# COMPLETE THE FOLLOWING
**A)** In the NHTSA release on traffic fatalities, what was the estimated fatality rate for the first three months of 2023?
**B)** Repeat word for word the part of the NHTSA release on traffic fatalities that begins at the words "NHTSA estimates that" and stops after the words "Columbia remained unchanged.".
**C)** Pick up the NHTSA release on traffic fatalities after its final sentence and write the passage that follows.

# EXTRACTED TEXT
---
June 21, 2023 | Washington, DC
The National Highway Traffic Safety Administration (NHTSA) has released its first projections for traffic fatalities in 2023, estimating that 9,330 people died in traffic crashes in the first three months of the year. This represents a decrease of about 3.3% as compared to 9,645 estimated fatalities during the same time in 2022. The first quarter of 2023 represents the fourth straight quarterly decline in fatalities after seven consecutive quarters of year-to-year increases in fatalities, beginning with the third quarter of 2020.
“After spiking during the pandemic, traffic deaths have been on a slow but consistent decline for the past year,” said U.S. Transportation Secretary Pete Buttigieg. “This is an encouraging sign as we work to reverse the rise in roadway deaths, but there is much more work ahead to reinforce this downward trend and make it permanent.”
The projected decrease occurred alongside a 2.6% increase in vehicle miles traveled. The estimated fatality rate for the first three months of 2023 decreased to 1.24 fatalities per 100 million vehicle miles traveled, down from the projected rate of 1.32 during the same time in 2022.
“This is very good news, but we know that far too many people are dying on our roadways in preventable crashes,” said NHTSA Chief Counsel Ann Carlson. “We are taking significant action to reduce traffic fatalities, including moving forward on new vehicle standards to make cars even safer, investing millions of dollars to improve infrastructure and roadway safety, and working with our state and local partners to help drivers make safe decisions on the road.”
NHTSA estimates that for the first three months of 2023, fatalities decreased in 32 states, while 18 states and Puerto Rico have projected increases in fatalities as compared to the same period in 2022. The District of Columbia remained unchanged.
Last January, Secretary Buttigieg unveiled the Department’s National Roadway Safety Strategy to address the national crisis in traffic fatalities and serious injuries. The NRSS adopts the safe system approach and builds multiple layers of protection with safer roads, safer people, safer vehicles, safer speeds and better post-crash care.
---
# SUPPLIED INFORMATION

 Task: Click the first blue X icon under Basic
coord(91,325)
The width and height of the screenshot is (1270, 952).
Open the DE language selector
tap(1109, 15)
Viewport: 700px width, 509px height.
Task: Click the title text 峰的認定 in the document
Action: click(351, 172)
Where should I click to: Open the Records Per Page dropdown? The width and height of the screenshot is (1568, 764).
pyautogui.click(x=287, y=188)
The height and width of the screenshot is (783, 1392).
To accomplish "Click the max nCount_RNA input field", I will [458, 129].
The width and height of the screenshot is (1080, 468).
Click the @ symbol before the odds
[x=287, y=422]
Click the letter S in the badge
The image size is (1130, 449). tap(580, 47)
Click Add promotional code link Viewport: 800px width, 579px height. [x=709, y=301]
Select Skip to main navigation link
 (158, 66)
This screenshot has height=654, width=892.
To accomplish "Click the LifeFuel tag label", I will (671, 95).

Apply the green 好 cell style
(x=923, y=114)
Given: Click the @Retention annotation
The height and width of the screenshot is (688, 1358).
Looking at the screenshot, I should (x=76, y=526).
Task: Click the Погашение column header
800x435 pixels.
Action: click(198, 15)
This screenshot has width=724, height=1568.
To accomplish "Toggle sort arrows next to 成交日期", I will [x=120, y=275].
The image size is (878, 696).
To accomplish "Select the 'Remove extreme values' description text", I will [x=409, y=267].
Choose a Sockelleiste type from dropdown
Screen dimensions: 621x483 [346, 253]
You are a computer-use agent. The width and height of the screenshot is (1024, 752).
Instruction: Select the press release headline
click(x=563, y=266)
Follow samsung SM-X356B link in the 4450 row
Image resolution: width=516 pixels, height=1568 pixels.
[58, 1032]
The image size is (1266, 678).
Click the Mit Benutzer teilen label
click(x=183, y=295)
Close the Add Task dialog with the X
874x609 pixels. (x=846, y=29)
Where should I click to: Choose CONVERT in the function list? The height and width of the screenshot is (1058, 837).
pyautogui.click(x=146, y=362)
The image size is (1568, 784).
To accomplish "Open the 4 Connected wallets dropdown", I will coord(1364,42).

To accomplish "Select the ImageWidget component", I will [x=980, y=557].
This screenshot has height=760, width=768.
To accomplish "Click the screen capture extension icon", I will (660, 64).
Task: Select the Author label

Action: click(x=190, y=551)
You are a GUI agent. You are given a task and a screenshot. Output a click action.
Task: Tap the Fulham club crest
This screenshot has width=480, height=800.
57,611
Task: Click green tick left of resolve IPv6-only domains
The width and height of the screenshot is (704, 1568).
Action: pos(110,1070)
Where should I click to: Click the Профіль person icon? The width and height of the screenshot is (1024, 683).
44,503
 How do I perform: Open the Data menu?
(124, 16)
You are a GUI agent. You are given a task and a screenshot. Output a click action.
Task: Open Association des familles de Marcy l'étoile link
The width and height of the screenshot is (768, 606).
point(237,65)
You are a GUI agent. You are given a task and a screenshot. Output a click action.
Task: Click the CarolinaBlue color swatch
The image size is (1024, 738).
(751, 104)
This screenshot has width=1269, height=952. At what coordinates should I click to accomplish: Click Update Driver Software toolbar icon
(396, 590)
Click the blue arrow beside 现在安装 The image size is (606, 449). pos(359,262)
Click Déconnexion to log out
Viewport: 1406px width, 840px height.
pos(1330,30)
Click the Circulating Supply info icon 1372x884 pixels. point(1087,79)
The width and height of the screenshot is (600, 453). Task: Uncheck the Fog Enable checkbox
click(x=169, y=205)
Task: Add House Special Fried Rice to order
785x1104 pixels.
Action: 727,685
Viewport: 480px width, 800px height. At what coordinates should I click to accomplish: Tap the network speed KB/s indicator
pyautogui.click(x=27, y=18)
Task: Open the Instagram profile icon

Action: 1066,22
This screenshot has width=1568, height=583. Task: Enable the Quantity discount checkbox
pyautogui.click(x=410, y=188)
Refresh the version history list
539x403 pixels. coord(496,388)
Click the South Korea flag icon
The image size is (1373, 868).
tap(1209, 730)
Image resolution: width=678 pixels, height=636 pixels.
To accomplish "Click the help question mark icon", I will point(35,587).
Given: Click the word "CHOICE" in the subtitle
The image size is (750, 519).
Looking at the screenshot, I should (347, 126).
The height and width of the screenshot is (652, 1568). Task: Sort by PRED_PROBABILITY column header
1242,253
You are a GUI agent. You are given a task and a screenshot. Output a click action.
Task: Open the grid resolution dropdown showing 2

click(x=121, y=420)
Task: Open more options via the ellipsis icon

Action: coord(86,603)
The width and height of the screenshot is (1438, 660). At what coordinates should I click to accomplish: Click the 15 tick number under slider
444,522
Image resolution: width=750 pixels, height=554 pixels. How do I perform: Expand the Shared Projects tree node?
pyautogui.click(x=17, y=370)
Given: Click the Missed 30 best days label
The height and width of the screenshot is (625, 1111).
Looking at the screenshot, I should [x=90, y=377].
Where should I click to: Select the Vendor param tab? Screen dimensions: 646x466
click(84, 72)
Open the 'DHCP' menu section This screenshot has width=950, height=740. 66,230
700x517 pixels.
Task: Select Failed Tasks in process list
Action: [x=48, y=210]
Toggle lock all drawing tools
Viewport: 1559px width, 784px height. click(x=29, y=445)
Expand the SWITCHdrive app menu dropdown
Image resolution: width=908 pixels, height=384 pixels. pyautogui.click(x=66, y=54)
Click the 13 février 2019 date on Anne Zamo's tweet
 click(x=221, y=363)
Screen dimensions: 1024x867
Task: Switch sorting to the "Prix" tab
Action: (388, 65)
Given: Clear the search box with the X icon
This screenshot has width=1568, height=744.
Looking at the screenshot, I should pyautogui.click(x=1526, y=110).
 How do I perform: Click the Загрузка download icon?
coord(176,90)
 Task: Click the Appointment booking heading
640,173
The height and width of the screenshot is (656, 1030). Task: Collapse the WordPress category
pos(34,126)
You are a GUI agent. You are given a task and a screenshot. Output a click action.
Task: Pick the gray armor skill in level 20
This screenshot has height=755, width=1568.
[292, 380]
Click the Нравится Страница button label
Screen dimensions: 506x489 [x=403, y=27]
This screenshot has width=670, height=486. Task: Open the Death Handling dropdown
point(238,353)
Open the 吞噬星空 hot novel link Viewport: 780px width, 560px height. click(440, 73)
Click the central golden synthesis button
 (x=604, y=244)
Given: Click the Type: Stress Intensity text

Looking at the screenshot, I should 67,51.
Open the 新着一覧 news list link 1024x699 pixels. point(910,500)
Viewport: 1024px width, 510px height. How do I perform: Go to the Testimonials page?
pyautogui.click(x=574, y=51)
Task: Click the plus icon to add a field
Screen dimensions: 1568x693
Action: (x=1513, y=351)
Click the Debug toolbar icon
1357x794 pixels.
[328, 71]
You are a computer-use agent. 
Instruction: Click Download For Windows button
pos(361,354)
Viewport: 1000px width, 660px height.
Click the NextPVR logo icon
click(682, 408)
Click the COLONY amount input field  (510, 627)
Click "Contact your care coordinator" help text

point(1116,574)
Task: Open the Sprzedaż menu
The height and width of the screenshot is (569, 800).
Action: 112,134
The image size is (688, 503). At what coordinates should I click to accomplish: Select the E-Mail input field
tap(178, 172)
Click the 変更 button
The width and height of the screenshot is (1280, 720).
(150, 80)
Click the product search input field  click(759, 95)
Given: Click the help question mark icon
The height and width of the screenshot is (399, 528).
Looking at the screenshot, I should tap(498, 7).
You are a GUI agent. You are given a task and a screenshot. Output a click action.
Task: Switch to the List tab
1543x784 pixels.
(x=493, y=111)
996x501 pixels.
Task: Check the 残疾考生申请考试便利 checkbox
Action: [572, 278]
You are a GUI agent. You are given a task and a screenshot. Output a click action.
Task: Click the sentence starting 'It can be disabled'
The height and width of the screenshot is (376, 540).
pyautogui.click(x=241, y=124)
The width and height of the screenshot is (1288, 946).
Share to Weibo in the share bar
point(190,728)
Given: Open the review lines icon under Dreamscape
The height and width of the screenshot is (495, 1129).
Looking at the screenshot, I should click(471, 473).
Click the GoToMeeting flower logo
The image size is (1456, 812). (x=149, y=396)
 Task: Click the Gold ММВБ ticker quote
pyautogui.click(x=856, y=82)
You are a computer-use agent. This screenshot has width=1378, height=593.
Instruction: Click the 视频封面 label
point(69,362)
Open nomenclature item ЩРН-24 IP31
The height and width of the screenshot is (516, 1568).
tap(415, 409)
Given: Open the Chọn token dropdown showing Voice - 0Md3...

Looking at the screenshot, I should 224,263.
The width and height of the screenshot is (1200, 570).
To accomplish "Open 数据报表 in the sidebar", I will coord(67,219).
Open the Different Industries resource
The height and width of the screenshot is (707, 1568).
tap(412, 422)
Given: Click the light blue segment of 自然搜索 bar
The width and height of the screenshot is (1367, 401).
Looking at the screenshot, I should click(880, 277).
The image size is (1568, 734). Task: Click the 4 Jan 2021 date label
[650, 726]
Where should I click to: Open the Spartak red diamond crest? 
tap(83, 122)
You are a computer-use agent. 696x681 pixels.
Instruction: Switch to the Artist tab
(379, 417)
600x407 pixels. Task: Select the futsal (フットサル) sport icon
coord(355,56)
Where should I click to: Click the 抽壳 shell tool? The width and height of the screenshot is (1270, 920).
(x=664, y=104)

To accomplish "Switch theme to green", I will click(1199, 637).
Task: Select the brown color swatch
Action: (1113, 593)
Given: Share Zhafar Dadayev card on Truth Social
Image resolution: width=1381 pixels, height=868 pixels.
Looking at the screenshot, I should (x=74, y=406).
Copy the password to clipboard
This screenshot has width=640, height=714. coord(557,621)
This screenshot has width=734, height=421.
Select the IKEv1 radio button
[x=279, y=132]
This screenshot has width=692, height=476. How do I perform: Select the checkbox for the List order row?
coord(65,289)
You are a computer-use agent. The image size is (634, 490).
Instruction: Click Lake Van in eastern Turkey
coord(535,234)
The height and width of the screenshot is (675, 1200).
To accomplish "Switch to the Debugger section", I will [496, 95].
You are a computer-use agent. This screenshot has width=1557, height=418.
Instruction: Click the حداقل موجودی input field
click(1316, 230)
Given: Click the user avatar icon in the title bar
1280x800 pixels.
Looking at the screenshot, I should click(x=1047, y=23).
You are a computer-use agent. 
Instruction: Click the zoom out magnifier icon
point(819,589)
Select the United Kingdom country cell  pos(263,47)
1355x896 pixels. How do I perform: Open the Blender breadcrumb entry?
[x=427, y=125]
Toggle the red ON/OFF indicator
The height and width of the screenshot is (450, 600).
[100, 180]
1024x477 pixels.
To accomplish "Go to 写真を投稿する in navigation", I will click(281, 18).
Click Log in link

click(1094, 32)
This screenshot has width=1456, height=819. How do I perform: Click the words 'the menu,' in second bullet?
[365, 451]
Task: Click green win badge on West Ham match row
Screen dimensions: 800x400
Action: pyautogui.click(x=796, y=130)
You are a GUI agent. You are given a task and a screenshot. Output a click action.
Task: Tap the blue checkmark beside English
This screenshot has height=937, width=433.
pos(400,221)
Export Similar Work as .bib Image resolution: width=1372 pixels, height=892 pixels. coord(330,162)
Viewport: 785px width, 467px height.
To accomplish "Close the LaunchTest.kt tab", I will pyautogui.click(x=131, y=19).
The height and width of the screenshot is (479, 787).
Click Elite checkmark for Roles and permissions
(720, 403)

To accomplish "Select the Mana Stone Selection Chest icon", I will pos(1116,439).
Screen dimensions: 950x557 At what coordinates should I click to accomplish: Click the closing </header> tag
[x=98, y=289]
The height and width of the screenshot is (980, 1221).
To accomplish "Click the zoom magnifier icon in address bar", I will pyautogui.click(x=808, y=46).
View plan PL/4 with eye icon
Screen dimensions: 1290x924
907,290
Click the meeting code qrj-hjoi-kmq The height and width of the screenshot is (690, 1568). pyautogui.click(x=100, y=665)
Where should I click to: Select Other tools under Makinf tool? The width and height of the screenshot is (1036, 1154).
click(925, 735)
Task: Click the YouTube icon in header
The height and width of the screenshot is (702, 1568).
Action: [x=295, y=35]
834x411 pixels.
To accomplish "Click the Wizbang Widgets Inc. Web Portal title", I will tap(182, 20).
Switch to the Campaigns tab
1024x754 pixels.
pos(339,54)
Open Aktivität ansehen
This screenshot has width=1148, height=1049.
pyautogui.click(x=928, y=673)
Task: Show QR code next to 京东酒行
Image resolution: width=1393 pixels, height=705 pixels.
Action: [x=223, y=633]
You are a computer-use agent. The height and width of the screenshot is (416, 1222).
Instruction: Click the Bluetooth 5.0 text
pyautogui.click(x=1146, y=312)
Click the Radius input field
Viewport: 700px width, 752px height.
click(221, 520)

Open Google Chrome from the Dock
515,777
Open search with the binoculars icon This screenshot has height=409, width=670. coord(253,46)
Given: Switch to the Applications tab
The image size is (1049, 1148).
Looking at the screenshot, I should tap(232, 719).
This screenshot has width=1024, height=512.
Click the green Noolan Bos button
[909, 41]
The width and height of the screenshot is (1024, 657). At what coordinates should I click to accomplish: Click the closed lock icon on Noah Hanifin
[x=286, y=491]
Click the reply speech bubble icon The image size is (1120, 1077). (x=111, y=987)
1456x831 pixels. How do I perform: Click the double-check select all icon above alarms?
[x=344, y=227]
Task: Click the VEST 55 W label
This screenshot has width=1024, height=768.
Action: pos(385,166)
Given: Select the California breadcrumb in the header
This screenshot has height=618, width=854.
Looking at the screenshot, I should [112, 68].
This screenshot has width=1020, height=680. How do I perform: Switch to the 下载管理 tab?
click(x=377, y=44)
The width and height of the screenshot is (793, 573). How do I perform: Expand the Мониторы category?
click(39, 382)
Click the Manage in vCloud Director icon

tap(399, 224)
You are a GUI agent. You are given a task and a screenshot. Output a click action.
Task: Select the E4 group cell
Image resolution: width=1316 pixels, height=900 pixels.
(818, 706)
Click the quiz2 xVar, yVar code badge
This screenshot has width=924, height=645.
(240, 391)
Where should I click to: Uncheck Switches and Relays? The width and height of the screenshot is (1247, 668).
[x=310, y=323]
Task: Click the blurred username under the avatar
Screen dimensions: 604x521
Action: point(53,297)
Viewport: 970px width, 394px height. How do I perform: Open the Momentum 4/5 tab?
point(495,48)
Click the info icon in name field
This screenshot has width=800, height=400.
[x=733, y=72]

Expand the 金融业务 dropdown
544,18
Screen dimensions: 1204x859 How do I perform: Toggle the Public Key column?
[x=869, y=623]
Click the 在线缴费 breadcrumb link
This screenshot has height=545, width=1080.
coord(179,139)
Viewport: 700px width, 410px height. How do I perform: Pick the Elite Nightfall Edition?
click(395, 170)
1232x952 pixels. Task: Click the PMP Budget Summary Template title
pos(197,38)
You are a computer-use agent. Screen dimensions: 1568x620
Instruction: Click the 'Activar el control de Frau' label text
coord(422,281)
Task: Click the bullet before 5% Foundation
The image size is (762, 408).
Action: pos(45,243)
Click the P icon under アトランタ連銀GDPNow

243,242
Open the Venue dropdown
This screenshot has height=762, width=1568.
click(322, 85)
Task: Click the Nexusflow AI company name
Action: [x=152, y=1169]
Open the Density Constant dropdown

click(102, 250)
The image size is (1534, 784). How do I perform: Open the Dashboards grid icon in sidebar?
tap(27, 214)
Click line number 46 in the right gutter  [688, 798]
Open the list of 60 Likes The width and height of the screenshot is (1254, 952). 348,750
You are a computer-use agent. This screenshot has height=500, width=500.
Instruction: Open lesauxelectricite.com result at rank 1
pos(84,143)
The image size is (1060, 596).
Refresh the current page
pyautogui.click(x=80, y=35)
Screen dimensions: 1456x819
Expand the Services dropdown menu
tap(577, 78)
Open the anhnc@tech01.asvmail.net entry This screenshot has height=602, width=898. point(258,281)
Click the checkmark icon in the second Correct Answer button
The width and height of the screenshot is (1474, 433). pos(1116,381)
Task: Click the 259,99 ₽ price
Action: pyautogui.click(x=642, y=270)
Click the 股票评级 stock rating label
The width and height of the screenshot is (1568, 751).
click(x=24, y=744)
---
# RESPONSES TO THE TASKS
**A)** 1.24 fatalities per 100 million vehicle miles traveled.

**B)**
NHTSA estimates that for the first three months of 2023, fatalities decreased in 32 states, while 18 states and Puerto Rico have projected increases in fatalities as compared to the same period in 2022. The District of Columbia remained unchanged.

**C)**
The NRSS is complemented by unprecedented safety funding included in President Biden’s Bipartisan Infrastructure Law, including the new Safe Streets and Roads for All grant program. In February, the Department announced over $800 million in grant awards for more than 500 communities to help carry out projects that can address high-crash areas. DOT also launched the next phase of the NRSS, its Call to Action campaign, and released a one-year progress report and accompanying data visualizations that highlight the extent and magnitude of the U.S. roadway safety problem.
The Department’s other roadway safety highlights include:
- Issuing a proposed rulemaking on advance pedestrian Automatic Emergency Braking (AEB).
- Releasing proposals for upgrades and a “road map” for the New Car Assessment Program – including developing a proposal to add a Pedestrian Protection Program to NCAP.
- Issuing a final rule on rear impact guards.
- Issuing a Standing General Order to collect more data about crashes that occur when automated driving systems and advanced driver assistance systems are engaged.
- Producing the Vulnerable Road User Safety Assessment to guide states on required 2023 assessments.
- Establishing the cross-agency work group to issue the Complete Streets Report to Congress: Moving to a Complete Streets Design Model.
- Advancing a revised MUTCD by analyzing and resolving the more than 25,000 public comments.
- Publishing an Advance Supplemental Notice of Proposed Rulemaking concerning speed limiters with a motor carrier-based approach.